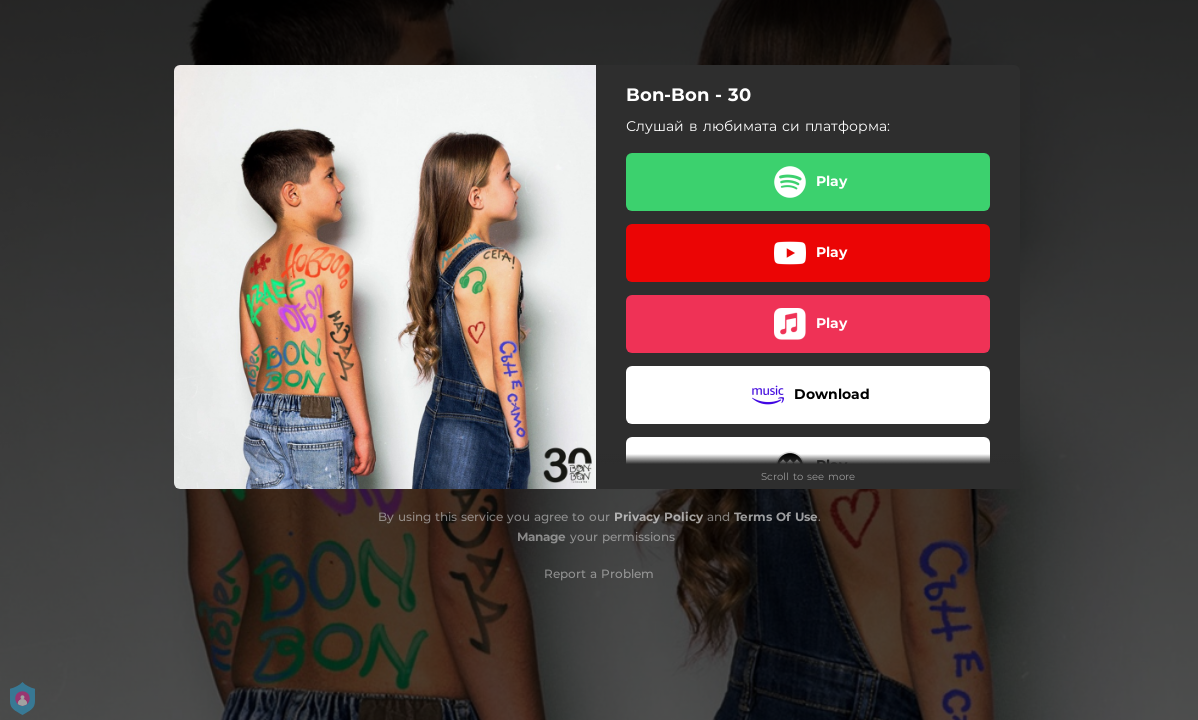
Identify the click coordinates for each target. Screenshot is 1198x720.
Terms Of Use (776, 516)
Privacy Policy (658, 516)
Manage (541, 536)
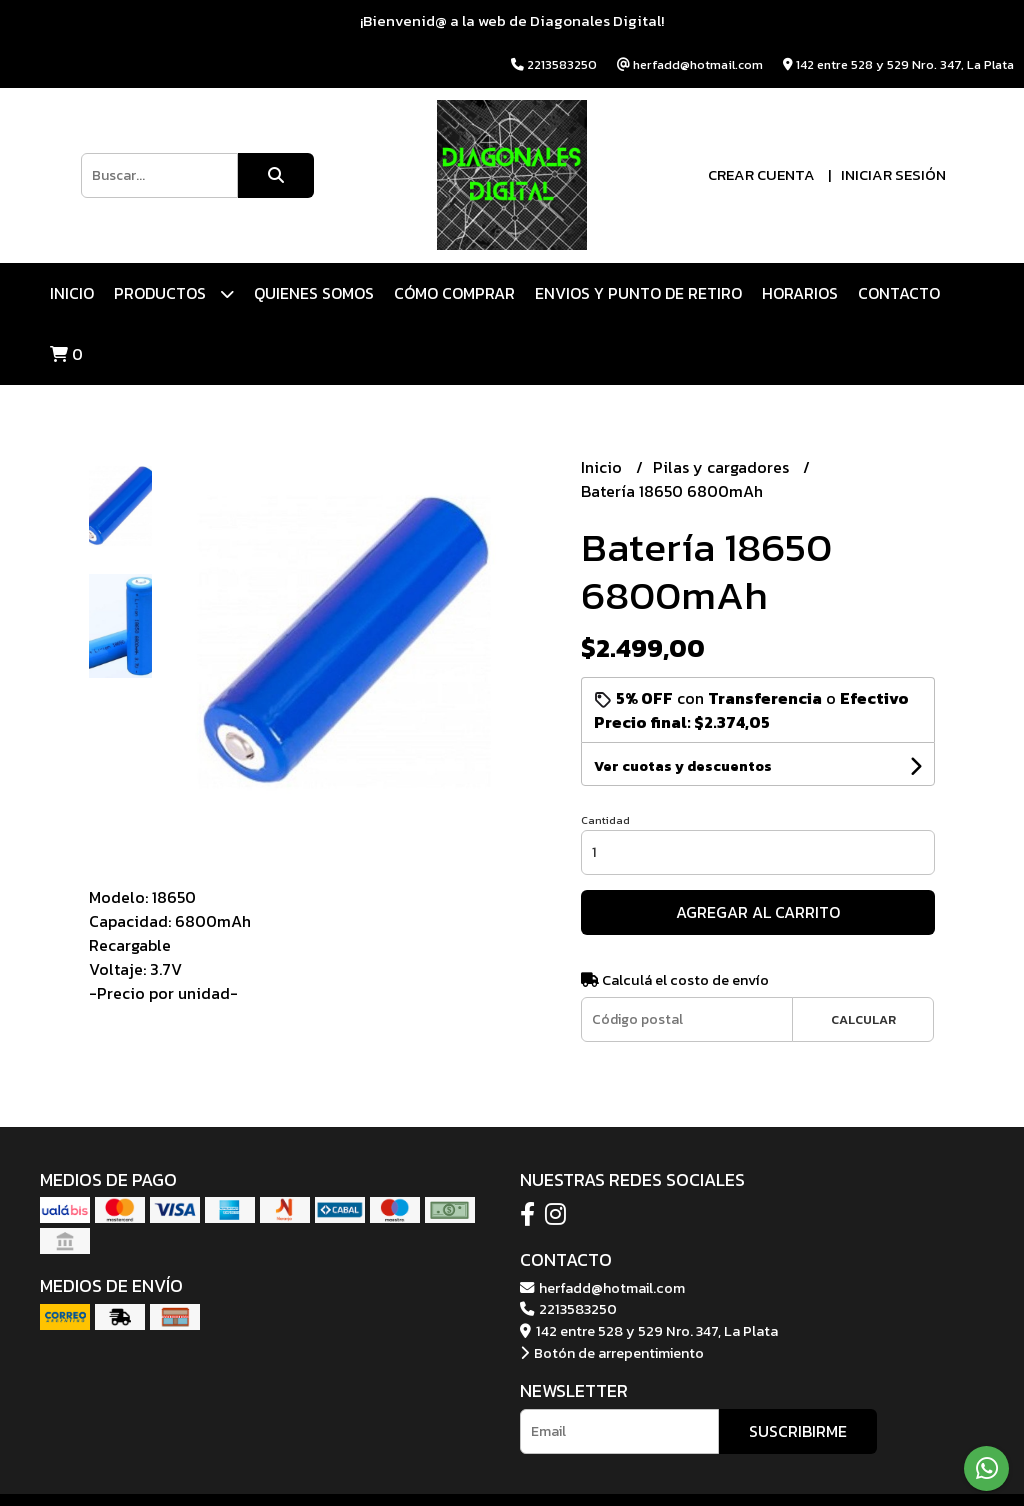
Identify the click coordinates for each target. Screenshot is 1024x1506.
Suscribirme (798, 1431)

====================

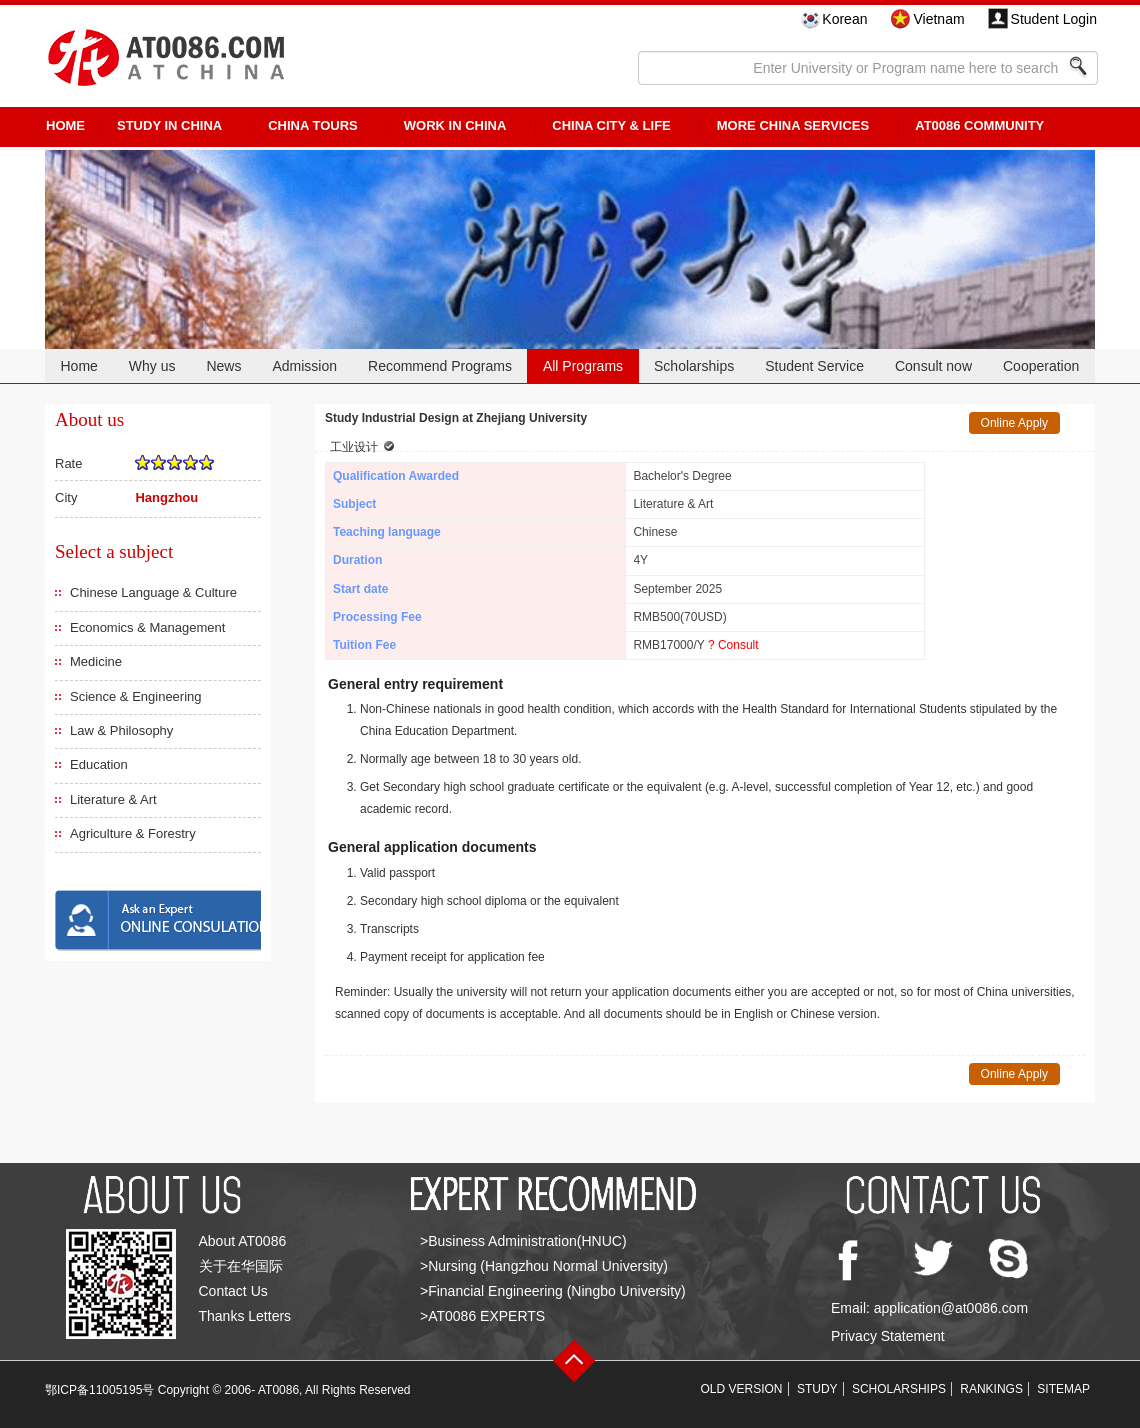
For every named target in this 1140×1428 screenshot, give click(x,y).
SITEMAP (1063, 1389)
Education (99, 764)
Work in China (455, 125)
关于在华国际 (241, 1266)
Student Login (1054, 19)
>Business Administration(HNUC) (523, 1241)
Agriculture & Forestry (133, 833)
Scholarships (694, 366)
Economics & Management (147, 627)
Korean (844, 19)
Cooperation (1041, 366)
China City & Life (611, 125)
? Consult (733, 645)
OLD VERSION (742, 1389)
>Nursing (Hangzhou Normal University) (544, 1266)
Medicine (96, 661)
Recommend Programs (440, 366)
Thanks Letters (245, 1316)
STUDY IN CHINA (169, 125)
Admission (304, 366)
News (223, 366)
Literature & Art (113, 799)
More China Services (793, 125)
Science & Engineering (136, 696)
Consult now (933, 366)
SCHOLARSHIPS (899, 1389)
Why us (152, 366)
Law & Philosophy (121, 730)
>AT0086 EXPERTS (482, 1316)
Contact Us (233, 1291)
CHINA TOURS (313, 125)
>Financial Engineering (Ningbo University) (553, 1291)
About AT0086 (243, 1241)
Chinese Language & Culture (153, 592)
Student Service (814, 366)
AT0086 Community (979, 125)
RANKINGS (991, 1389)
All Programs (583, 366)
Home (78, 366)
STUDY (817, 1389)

====================

__Request__.
Quote the data from the line with "Law & Philosophy (121, 730)" to the line with "STUDY (817, 1389)", including both of those lines.

__Full solution__.
Law & Philosophy (121, 730)
>AT0086 EXPERTS (482, 1316)
Contact Us (233, 1291)
CHINA TOURS (313, 125)
>Financial Engineering (Ningbo University) (553, 1291)
About AT0086 (243, 1241)
Chinese Language & Culture (153, 592)
Student Service (814, 366)
AT0086 Community (979, 125)
RANKINGS (991, 1389)
All Programs (583, 366)
Home (78, 366)
STUDY (817, 1389)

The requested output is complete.